-------- DATA SECTION --------
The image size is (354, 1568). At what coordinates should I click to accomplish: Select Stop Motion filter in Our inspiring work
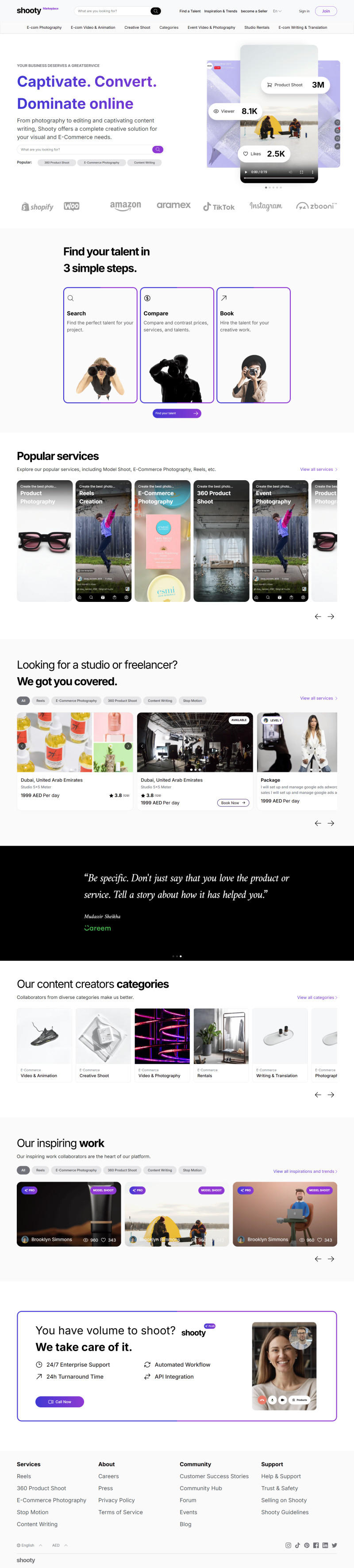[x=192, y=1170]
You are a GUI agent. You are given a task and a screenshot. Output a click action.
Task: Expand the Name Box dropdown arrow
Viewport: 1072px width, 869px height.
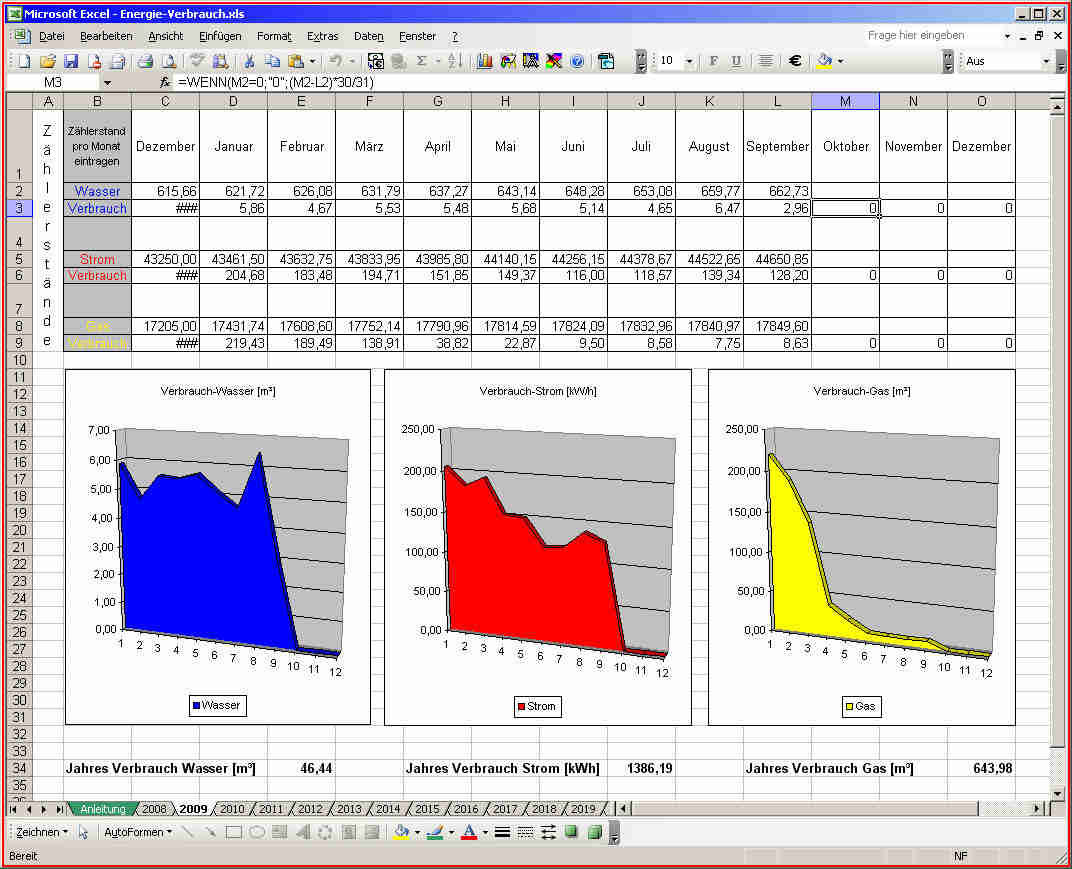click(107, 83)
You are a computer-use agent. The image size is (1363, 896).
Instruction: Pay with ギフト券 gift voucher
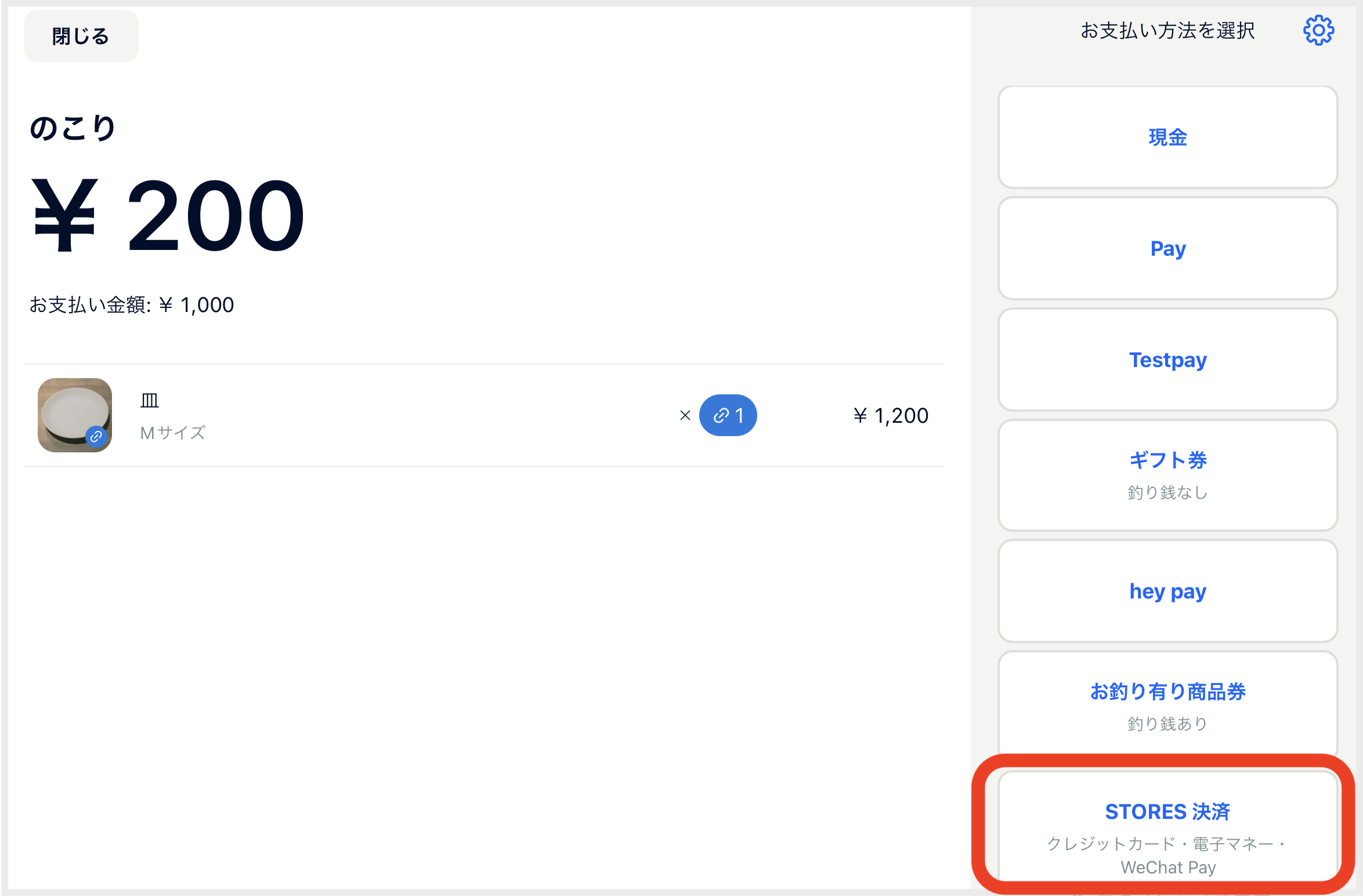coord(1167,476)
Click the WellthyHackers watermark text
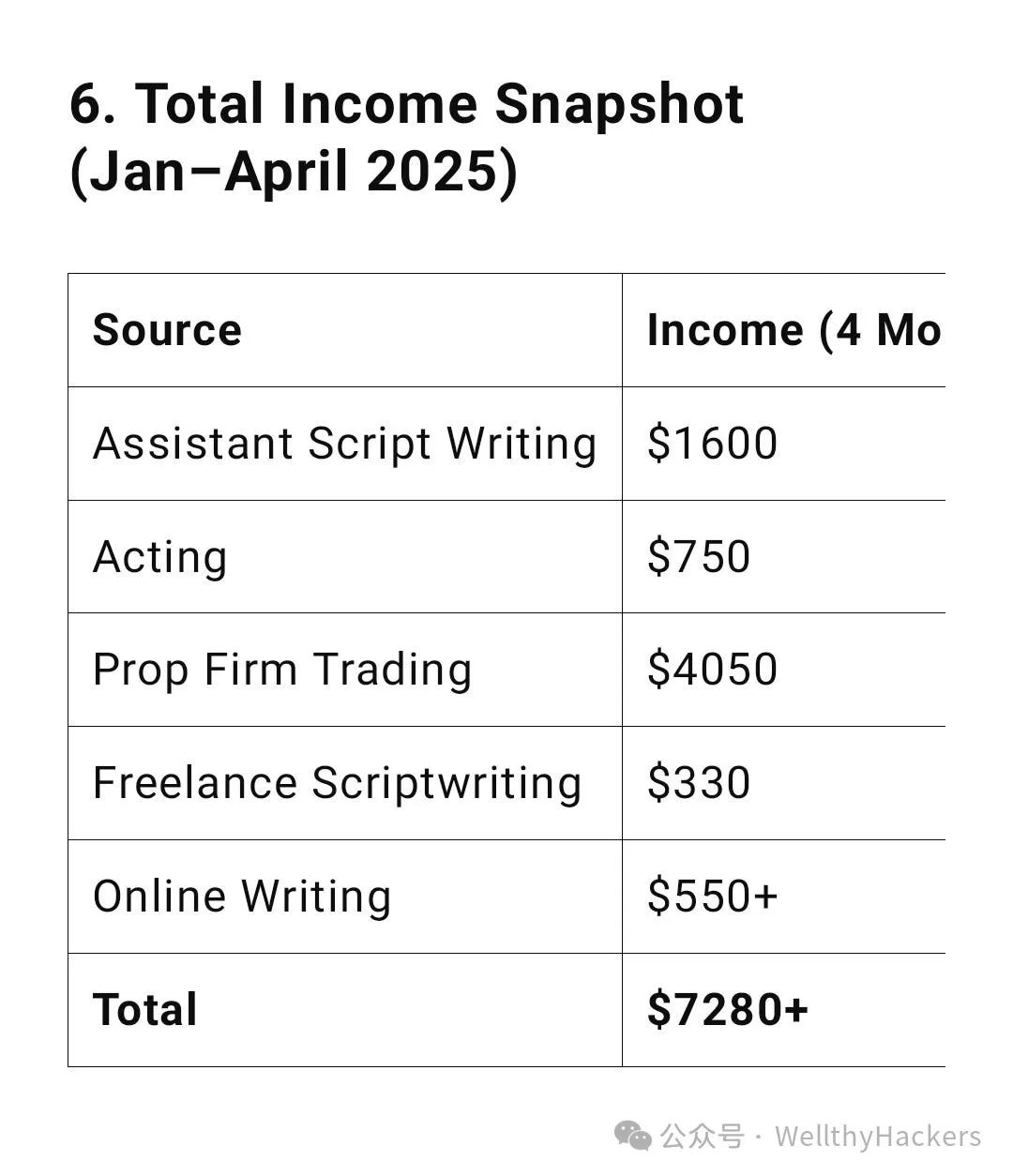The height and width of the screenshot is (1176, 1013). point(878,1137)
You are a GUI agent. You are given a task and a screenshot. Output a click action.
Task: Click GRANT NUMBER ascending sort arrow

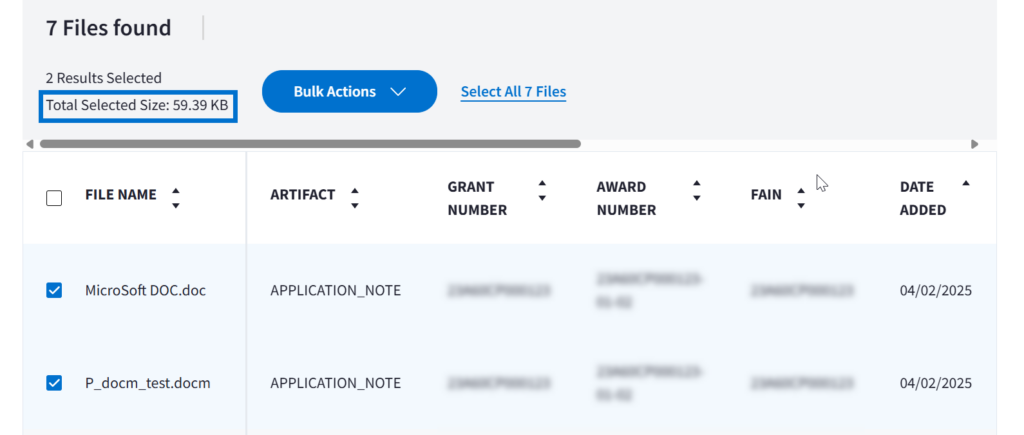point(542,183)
--------
- EXERCISE DIRECTIONS
All lines from the one containing "Instruction: Pay with ギフト券 gift voucher" through the end of the data are to be restated exactly, with nothing else and without the pictures.

- ANSWER FOR THE TASK
Instruction: Pay with ギフト券 gift voucher
coord(1167,476)
Click the WellthyHackers watermark text
The height and width of the screenshot is (1176, 1013). point(878,1137)
You are a GUI agent. You are given a task and a screenshot. Output a click action.
Task: Click GRANT NUMBER ascending sort arrow

point(542,183)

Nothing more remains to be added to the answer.